-- begin --

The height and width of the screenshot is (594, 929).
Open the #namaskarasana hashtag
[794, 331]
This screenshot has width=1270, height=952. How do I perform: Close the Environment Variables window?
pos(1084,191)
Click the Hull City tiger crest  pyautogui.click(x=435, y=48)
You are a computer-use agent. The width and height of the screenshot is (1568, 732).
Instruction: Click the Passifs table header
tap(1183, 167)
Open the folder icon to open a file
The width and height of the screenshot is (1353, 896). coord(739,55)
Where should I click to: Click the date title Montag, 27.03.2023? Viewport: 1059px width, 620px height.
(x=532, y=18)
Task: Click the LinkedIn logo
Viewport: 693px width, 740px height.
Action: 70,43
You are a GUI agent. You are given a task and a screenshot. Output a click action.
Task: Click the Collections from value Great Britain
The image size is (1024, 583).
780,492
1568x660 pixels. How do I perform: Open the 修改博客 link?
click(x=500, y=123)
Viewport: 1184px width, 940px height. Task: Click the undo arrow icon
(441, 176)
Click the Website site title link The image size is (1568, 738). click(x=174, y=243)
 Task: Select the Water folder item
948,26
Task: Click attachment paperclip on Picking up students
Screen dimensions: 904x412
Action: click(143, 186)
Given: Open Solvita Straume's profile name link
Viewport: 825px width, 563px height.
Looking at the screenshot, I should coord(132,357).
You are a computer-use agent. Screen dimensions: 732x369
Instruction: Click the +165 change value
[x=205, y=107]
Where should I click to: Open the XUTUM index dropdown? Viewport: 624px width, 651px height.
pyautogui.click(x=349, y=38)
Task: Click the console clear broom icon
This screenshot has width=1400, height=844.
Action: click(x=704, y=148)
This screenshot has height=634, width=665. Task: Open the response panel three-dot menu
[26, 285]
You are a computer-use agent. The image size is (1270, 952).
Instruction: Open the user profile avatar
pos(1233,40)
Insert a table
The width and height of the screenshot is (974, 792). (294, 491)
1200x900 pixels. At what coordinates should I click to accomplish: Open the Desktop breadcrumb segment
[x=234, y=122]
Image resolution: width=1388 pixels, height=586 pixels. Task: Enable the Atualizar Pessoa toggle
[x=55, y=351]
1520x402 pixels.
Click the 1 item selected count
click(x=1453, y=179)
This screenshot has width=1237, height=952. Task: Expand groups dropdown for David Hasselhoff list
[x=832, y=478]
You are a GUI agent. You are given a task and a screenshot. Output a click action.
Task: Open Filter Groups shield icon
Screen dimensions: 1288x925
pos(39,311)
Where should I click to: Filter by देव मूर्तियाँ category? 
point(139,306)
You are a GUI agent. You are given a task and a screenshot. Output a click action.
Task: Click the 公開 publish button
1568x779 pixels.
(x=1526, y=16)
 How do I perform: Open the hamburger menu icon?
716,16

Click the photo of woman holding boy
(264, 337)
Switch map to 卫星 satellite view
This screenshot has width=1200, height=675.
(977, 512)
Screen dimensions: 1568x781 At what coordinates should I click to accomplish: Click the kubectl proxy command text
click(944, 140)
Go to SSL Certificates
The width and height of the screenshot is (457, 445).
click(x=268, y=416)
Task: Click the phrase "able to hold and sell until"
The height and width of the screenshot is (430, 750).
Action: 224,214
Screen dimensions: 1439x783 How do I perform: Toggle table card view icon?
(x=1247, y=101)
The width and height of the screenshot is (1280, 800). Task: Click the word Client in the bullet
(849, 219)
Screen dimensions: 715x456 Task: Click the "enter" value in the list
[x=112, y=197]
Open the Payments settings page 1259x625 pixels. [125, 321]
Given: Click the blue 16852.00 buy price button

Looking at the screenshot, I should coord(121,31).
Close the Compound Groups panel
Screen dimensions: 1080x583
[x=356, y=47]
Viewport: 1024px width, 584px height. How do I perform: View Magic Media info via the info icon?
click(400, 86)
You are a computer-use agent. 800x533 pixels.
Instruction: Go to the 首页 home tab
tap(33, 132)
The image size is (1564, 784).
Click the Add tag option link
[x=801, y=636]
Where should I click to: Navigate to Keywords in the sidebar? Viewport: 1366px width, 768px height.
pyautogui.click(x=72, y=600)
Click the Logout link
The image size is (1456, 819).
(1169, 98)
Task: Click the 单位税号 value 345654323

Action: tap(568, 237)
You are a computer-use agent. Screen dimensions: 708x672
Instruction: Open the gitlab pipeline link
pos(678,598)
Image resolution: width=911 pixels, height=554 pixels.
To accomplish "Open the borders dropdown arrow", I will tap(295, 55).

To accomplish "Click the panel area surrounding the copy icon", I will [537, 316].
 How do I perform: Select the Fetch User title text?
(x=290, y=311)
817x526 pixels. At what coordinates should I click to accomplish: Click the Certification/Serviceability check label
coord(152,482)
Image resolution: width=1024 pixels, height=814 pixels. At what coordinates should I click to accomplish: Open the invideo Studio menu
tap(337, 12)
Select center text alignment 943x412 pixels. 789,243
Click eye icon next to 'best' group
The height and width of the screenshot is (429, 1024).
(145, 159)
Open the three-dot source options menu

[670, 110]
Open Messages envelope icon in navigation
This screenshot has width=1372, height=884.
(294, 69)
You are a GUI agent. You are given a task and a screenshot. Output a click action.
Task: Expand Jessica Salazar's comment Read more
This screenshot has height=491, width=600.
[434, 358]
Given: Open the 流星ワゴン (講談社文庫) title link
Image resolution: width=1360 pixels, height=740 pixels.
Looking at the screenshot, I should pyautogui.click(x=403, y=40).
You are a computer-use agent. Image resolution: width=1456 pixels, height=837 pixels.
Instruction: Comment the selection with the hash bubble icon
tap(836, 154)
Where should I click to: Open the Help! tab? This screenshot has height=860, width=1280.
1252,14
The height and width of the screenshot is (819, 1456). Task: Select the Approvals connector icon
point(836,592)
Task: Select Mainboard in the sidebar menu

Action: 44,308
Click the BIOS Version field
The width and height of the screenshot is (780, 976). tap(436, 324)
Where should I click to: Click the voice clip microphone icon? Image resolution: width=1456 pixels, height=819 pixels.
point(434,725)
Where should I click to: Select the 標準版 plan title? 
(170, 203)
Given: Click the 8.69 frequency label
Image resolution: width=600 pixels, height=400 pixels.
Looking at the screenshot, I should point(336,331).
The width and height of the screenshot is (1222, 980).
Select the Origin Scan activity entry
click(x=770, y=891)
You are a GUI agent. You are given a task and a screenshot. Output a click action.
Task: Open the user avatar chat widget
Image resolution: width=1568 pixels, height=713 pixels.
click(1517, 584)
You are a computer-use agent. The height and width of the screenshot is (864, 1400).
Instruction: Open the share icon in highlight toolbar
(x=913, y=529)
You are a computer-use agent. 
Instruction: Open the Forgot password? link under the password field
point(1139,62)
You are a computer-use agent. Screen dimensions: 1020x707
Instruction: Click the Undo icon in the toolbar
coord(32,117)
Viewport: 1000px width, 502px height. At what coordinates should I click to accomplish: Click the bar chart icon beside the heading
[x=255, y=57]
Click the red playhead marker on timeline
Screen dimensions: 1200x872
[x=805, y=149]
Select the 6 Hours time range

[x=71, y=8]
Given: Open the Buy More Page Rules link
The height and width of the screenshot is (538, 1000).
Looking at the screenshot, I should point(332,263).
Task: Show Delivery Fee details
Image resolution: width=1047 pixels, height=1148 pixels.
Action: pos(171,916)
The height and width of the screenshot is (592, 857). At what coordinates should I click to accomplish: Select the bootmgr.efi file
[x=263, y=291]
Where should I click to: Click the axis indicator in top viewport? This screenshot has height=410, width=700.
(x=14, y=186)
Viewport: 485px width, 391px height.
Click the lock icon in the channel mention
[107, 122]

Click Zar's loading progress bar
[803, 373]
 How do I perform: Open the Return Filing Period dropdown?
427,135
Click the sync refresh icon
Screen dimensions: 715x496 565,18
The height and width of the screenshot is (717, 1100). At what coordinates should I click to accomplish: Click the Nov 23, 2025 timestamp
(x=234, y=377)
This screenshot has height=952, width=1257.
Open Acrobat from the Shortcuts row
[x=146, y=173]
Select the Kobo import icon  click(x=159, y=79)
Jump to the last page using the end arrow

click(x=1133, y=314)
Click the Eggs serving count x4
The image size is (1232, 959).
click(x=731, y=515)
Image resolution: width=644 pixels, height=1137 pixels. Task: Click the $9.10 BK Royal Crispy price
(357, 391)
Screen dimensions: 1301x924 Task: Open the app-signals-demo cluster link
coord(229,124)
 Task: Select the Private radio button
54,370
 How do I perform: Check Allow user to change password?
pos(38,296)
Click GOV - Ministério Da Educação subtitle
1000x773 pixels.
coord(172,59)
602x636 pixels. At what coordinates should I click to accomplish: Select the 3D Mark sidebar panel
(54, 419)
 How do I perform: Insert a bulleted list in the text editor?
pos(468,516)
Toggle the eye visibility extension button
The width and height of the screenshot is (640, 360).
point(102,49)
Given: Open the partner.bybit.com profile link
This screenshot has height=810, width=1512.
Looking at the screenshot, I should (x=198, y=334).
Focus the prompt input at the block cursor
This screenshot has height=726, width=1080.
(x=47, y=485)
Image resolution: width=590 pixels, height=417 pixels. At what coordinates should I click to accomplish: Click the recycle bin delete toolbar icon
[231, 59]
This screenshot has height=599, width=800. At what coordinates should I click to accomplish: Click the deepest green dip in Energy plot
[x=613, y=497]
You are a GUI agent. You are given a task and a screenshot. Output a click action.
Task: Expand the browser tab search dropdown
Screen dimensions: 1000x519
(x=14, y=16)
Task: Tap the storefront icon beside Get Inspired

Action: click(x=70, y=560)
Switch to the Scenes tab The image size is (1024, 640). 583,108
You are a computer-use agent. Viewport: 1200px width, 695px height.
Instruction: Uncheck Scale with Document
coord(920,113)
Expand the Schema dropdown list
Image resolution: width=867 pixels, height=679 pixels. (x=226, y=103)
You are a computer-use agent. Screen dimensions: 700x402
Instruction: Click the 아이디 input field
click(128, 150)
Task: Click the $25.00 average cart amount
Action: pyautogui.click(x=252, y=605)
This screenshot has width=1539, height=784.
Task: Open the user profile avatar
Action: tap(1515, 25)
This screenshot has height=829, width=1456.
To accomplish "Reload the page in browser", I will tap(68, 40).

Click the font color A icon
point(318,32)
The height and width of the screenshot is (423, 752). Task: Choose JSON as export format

-- end --

→ What you need to do
Put the lines from the start of the records through the line with "Action: 70,43" into a JSON list of strings, one string per line, leaving out any blank lines.

→ Response below
[
  "The height and width of the screenshot is (594, 929).",
  "Open the #namaskarasana hashtag",
  "[794, 331]",
  "This screenshot has width=1270, height=952. How do I perform: Close the Environment Variables window?",
  "pos(1084,191)",
  "Click the Hull City tiger crest  pyautogui.click(x=435, y=48)",
  "You are a computer-use agent. The width and height of the screenshot is (1568, 732).",
  "Instruction: Click the Passifs table header",
  "tap(1183, 167)",
  "Open the folder icon to open a file",
  "The width and height of the screenshot is (1353, 896). coord(739,55)",
  "Where should I click to: Click the date title Montag, 27.03.2023? Viewport: 1059px width, 620px height.",
  "(x=532, y=18)",
  "Task: Click the LinkedIn logo",
  "Viewport: 693px width, 740px height.",
  "Action: 70,43"
]